Unless your child attends a private or parochial school with mandatory uniforms, you’re probably clothes shopping right about now to find new outfits for the kids to wear this back to school season.
Discount stores such as Target and Wal-Mart are a good place to head, however, consignment and resale shops are even better if you’re looking to save a buck. Here’s how to get the most for your money in three easy steps.
1. Get Rid of the Old. If your children are in need of new clothes this fall, that could be in part because they outgrew last year’s clothes. Raid your child’s closet to find those items that are too small, but don’t contain tears, several missing buttons or broken zippers.
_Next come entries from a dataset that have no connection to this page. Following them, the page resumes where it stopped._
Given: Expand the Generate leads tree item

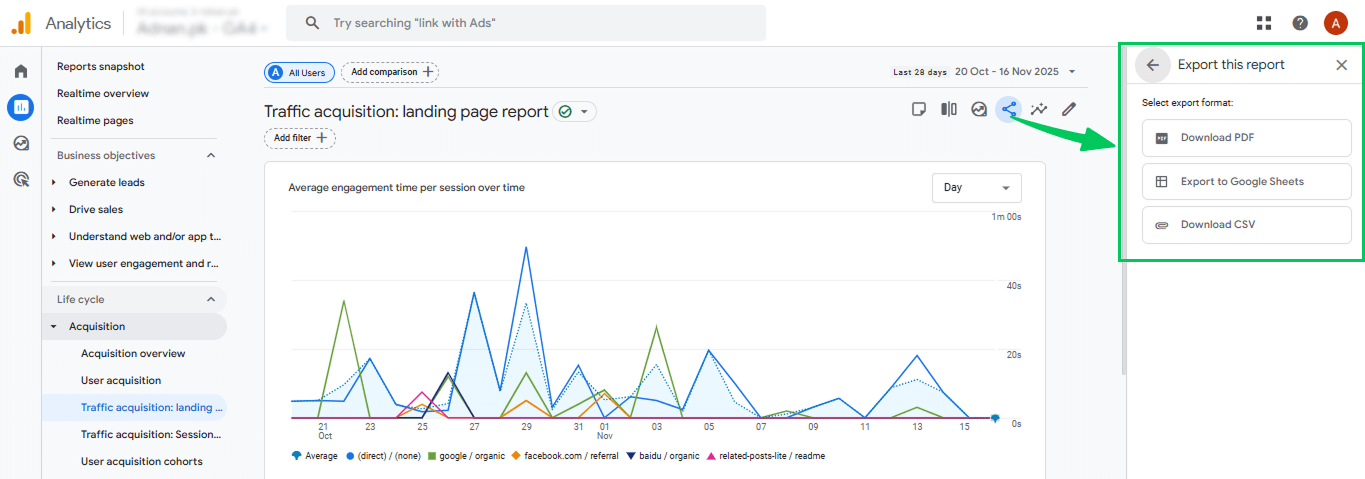Looking at the screenshot, I should coord(54,183).
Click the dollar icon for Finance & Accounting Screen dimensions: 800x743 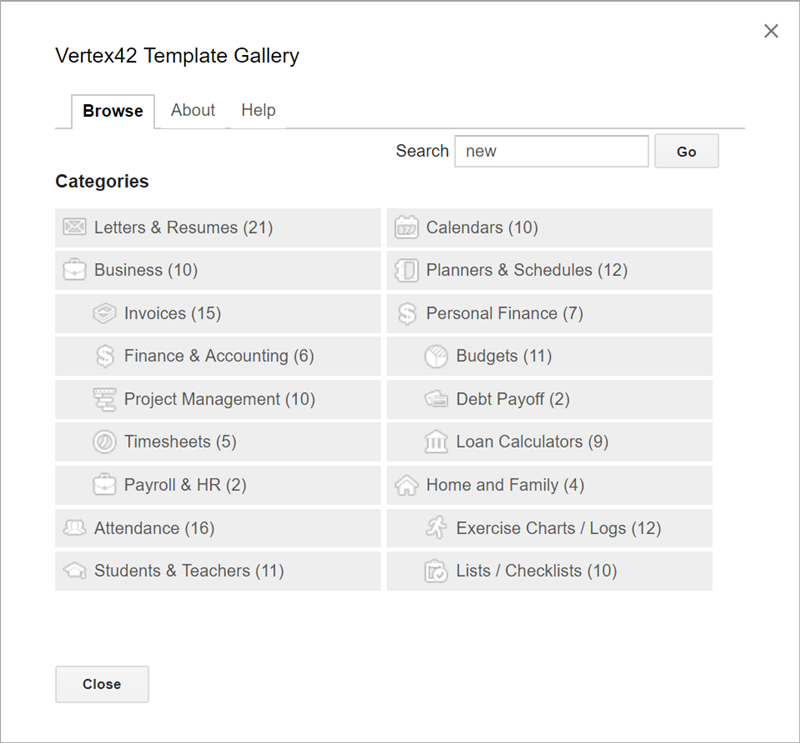(x=104, y=356)
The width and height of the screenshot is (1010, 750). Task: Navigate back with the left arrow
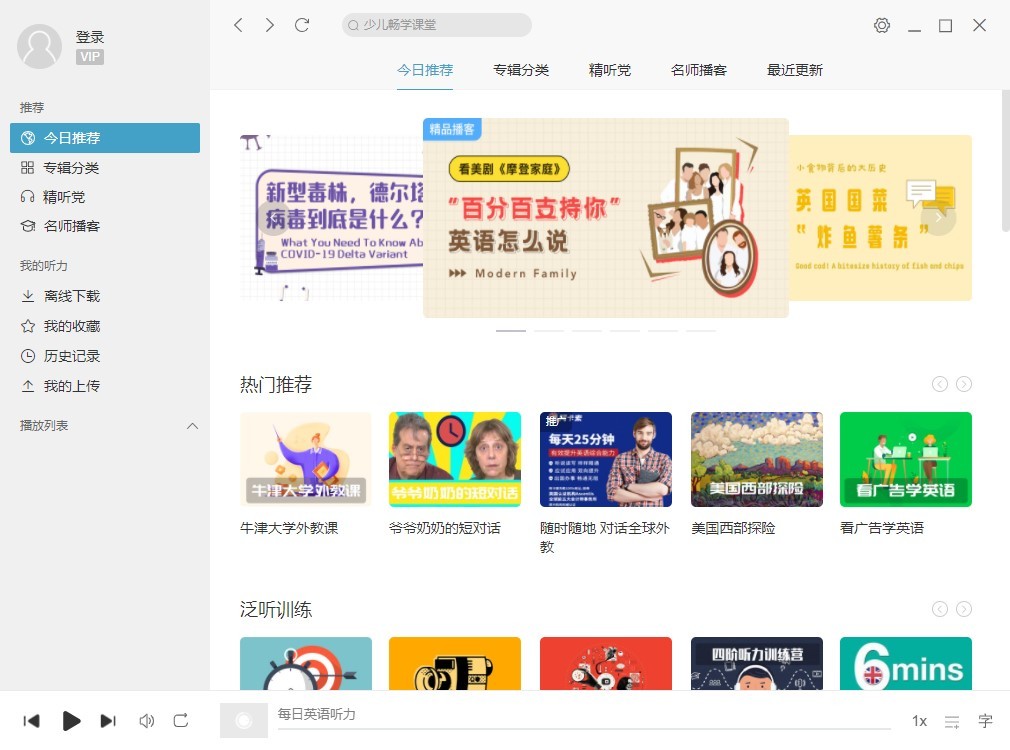click(238, 25)
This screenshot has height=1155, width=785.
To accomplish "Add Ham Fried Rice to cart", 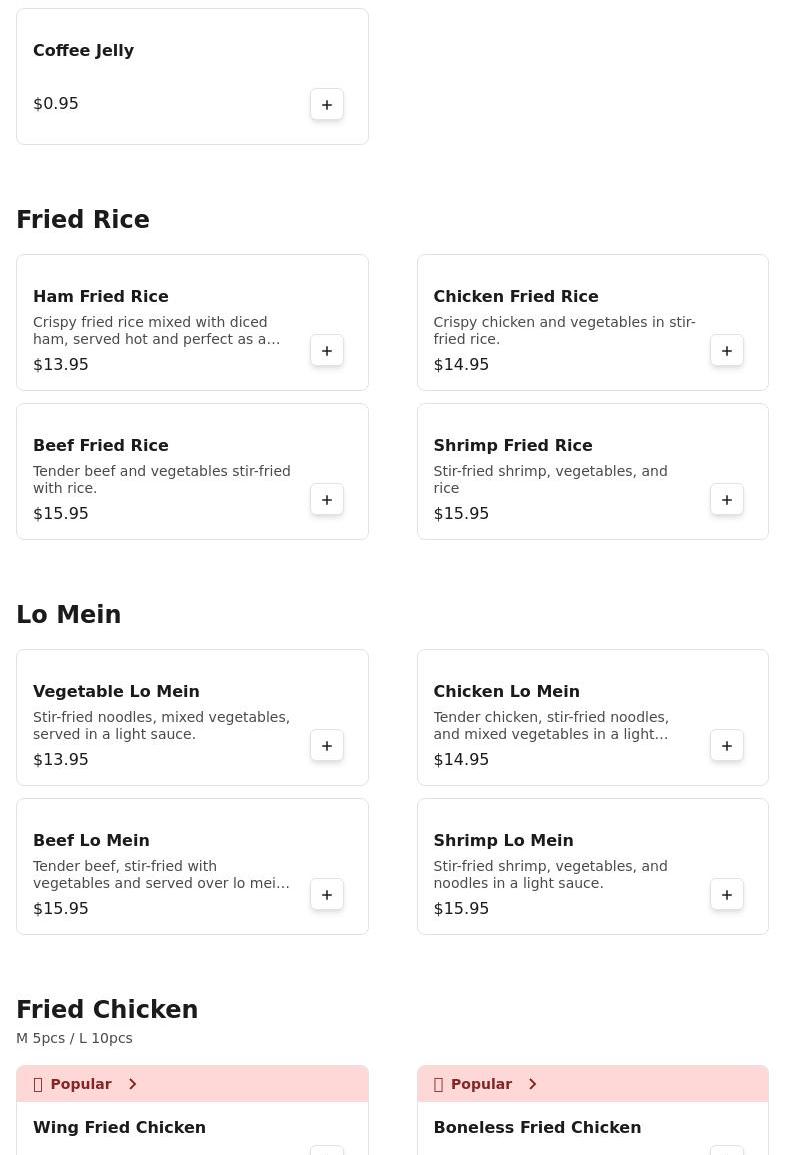I will pos(327,351).
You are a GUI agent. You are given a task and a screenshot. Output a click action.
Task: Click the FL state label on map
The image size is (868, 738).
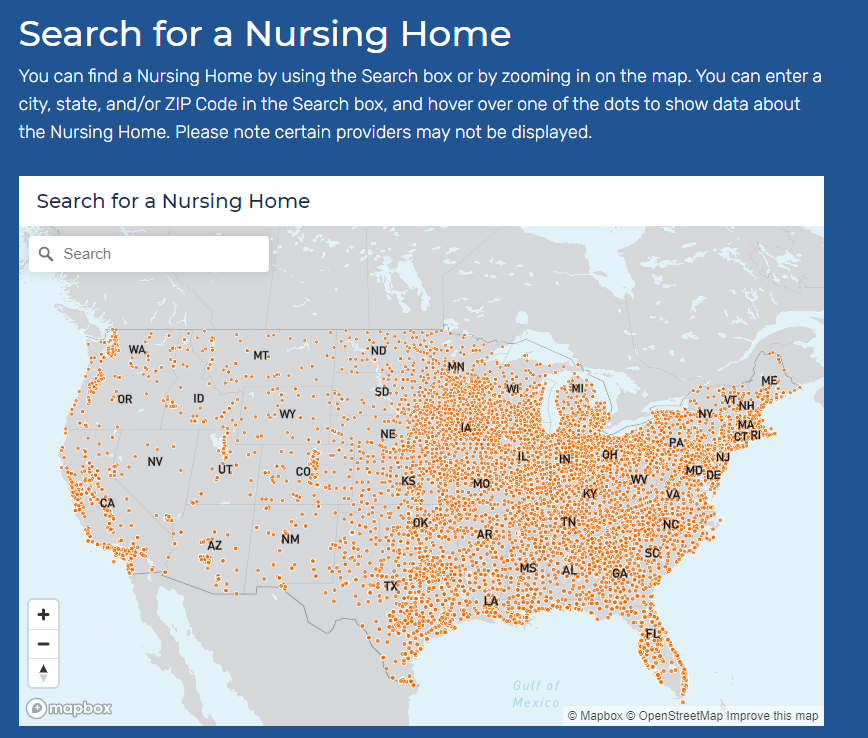(x=653, y=634)
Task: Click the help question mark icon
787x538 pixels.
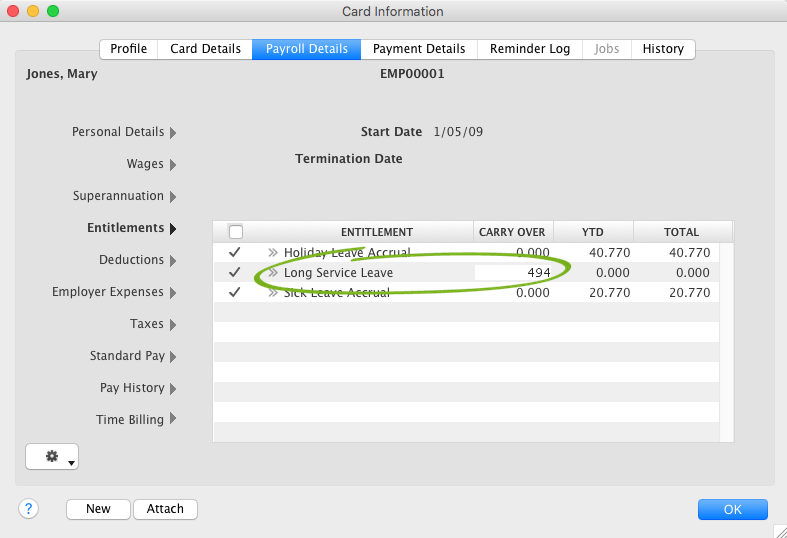Action: (x=28, y=509)
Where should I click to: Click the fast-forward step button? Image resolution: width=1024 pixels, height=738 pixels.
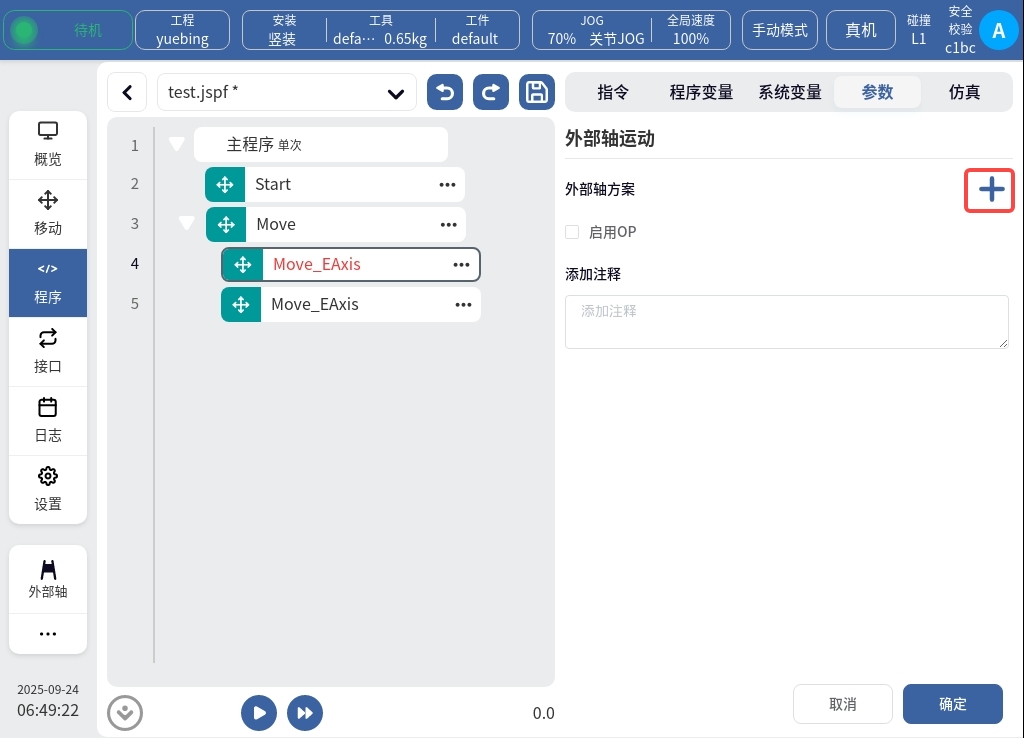click(x=305, y=713)
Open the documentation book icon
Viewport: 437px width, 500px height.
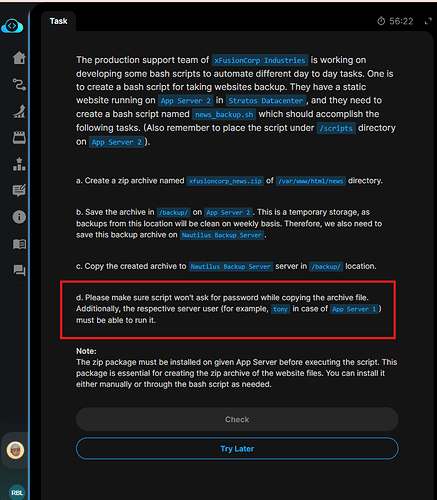(x=19, y=244)
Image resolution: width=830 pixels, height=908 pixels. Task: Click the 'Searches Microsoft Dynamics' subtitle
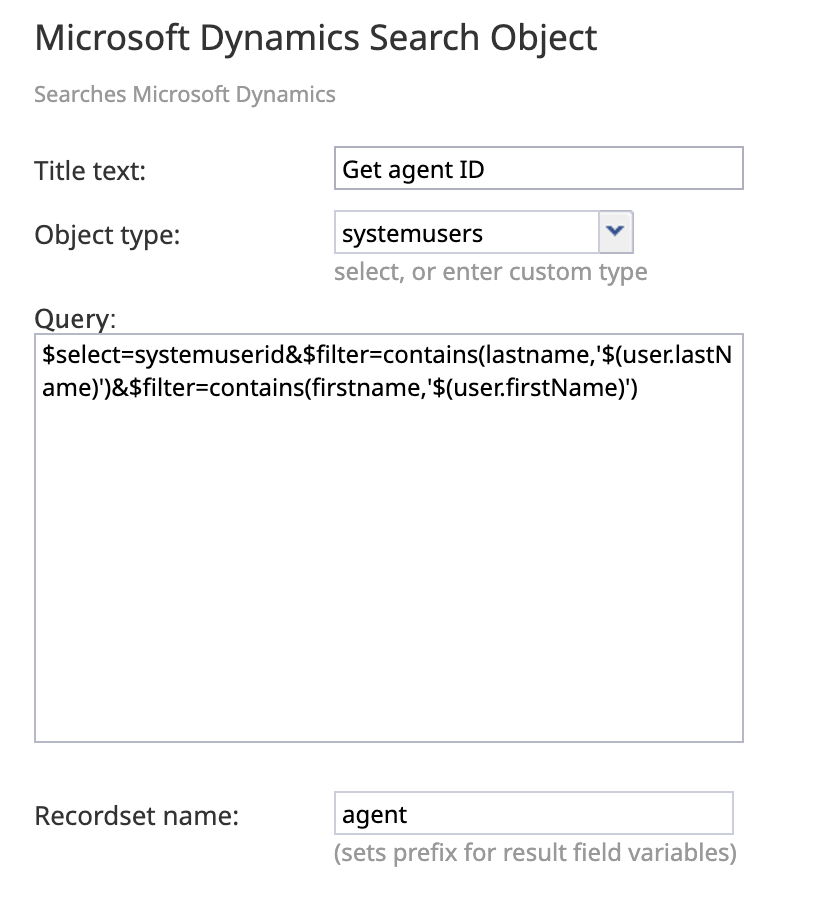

The same goes for shoes. Pile as many of these items into bags and boxes as you can.
2. Find a resale shop near you. Whether it’s a consignment or exchange shop, look for a store near you that sells and buys gently used clothing. These places will determine the resale value of the items you just pulled from your closets and storage and will offer you a percentage of that value in cash or as store credit in exchange for your items.
Some shops with locations nationwide include Buffalo Exchange, Plato’s Closet, Once Upon a Child, or Crossroads Trading Co.
3. Purchase Gently-Used Items. With the cash you earned from your trade-ins, purchase stylish clothes that fit from these same shops. Some, like Plato’s Closet and Crossroads, carry a lot of name brand items.
Bonus Tip: Involve your child in the process. Whether you have a young school-age child or a teenager, have your child help select items to sell. Set a shopping budget based on the money they receive from the store, supplemented by a few dollars from their allowance or money you paid them for participating.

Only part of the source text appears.